- _Provided records_
++++++++++

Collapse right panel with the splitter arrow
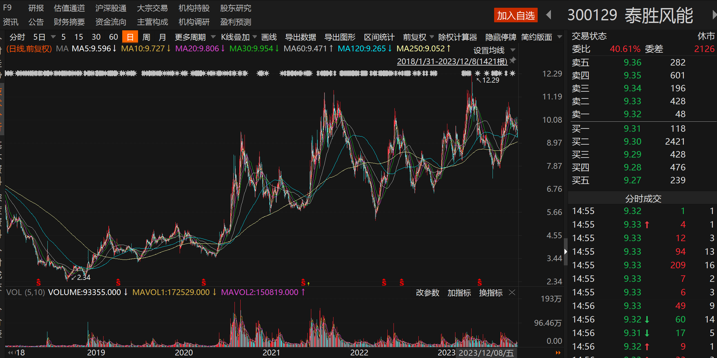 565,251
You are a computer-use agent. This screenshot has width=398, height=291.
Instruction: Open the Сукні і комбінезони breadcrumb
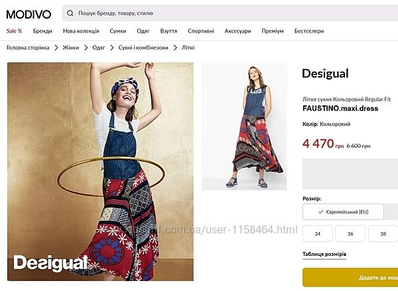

++++++++++

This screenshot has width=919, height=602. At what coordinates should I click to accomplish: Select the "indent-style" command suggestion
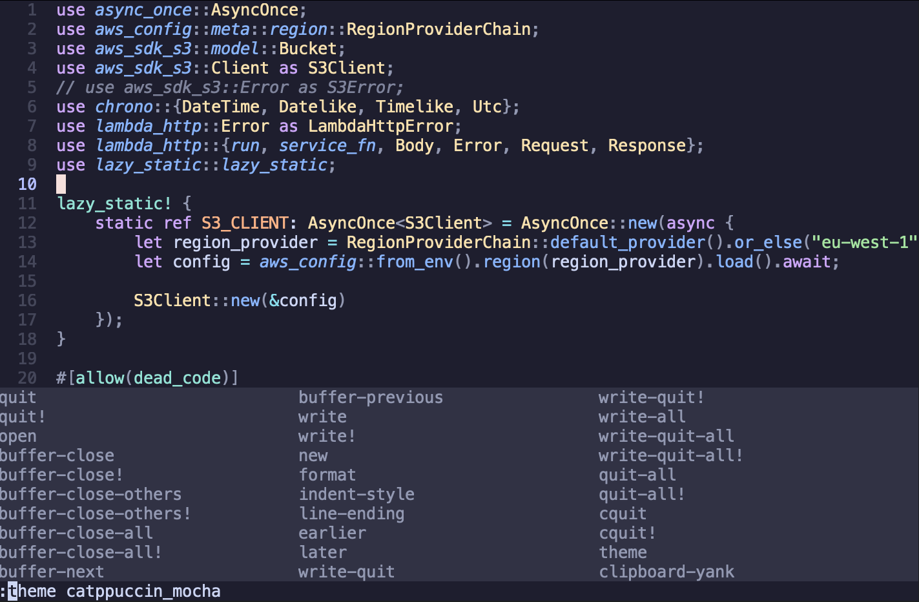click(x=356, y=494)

++++++++++

Show every line of the items above that contains the word "This".

- _The completed task_
You are a computer-use agent. This screenshot has width=398, height=291.
This screenshot has width=919, height=602. At what coordinates should I click to accomplish: Select the "indent-style" command suggestion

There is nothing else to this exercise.